El afán por la representación conoce su límite con una escena que se entiende inabarcable, por lo menos en este momento, por lo menos en estas condiciones. Y a pesar de que se trate de una adaptación ambiciosa, de un deseo ambicioso de abarcarlo todo, es un gesto humilde el de entender que los dedos de la representación a través de la imagen llegan hasta cierto punto. No hay que querer ser más grande que las historias. 

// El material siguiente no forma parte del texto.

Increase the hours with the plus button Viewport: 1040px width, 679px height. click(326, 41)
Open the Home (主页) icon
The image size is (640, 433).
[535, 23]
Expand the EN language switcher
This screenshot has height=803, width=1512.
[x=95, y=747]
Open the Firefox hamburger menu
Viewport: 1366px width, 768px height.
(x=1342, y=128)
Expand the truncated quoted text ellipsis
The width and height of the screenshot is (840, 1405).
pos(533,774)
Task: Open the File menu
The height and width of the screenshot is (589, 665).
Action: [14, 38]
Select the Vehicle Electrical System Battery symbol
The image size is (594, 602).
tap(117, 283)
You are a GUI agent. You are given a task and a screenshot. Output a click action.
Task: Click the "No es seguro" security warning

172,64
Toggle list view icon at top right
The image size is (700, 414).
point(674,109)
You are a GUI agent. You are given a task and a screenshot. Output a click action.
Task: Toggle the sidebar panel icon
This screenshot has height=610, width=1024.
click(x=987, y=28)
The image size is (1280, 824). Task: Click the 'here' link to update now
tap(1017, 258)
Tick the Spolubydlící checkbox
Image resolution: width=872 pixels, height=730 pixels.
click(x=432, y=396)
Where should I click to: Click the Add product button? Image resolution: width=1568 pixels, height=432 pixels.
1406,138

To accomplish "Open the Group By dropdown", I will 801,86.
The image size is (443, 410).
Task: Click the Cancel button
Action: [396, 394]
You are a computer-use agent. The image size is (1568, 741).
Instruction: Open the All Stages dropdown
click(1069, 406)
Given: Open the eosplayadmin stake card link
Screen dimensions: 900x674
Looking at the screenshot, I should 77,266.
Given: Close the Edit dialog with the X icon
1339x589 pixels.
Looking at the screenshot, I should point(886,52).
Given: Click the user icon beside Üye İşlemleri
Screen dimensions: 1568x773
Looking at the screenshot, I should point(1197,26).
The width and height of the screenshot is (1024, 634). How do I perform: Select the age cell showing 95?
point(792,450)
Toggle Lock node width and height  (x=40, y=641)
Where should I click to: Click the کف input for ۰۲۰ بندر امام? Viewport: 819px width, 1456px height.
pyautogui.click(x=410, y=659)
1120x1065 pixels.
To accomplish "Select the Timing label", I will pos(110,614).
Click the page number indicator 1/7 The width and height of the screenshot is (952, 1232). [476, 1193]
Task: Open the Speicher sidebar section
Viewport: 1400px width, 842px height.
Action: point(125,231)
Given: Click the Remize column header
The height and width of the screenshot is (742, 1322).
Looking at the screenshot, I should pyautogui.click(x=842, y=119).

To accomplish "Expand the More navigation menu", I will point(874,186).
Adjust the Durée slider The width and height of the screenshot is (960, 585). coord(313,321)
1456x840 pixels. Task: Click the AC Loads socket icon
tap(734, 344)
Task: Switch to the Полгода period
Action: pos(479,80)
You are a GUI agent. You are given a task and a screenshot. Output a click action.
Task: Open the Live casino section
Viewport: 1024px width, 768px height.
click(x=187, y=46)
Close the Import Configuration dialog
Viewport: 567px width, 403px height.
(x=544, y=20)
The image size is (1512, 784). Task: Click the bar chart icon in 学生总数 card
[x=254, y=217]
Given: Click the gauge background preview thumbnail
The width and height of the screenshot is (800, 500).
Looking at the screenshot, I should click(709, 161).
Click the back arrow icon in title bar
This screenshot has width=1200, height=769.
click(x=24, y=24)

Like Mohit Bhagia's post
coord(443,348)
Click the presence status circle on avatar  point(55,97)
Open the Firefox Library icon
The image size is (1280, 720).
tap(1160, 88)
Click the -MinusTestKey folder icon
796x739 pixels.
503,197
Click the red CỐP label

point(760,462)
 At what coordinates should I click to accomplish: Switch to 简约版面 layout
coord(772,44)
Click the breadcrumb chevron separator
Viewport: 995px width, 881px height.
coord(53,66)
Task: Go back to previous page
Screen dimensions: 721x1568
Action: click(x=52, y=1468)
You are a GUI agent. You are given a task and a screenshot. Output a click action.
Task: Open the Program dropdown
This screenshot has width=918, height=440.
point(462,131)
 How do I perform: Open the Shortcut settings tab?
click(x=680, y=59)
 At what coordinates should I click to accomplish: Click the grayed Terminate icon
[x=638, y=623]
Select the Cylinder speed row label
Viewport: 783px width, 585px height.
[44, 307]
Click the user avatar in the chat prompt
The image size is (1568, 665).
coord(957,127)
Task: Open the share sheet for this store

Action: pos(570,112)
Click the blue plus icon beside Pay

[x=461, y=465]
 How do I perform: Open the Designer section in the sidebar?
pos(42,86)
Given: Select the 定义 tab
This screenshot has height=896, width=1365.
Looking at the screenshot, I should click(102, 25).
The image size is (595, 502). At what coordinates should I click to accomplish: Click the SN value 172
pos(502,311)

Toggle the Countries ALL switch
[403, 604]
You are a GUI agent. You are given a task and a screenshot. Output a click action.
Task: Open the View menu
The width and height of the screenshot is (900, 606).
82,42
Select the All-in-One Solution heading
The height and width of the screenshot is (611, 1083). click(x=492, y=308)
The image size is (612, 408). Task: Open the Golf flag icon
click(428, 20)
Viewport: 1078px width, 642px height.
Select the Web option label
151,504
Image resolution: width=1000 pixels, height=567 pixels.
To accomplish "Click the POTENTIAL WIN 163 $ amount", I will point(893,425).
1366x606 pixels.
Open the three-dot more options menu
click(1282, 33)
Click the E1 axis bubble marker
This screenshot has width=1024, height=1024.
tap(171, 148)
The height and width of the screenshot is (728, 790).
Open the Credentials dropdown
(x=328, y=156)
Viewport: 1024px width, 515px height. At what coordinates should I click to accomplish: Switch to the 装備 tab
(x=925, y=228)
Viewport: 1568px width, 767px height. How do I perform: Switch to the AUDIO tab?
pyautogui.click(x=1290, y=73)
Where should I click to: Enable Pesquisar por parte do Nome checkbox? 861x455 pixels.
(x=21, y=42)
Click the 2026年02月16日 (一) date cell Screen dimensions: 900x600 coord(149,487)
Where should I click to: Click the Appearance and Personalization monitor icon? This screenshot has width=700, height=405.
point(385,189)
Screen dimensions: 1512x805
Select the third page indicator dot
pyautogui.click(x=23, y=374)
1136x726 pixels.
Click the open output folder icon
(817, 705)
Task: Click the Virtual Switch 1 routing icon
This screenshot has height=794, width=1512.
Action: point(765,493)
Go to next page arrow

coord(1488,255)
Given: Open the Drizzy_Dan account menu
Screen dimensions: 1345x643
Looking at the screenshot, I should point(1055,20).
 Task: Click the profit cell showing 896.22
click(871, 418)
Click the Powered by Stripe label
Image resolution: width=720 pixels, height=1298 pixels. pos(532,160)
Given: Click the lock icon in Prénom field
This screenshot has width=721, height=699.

Pienso que la ausencia del poema es una pena, por el entendimiento de lo otro, del que la película es harto consciente. Incluido en Versos sencillos, el poema es, ni más ni menos, sencillo, primario. Pienso si la sencillez de Martí no es la misma sencillez que tuvo el tal Sergio Diaz en entender que aquellos que actúan bajo condiciones inhóspitas también pertenecen a la sociedad. Pienso, también, si no es la misma sencillez que tuvieron los sobrevivientes en aceptar su destino de testigos y querer contar, pero también la de todos nosotros de que nos sorprenda una y otra vez la misma historia. Simplemente porque es una historia extraordinaria, que merece seguir pensando maneras de representarla, y no perderse en el afán de apropiársela para sí, o de querer ser más grande que ella. No porque sea verdadera, sino a pesar de que es cierta. Porque de tan extraordinaria parece imposible. 

La sociedad de la nieve, España-Uruguay-Chile-Estados Unidos, 2023.

Dirigida por J. A. Bayona.

Escrita por J.A. Bayona, Bernat Vilaplana, Jaime Marques, Jaime Marques-Olarreaga, Nicolás Casariego.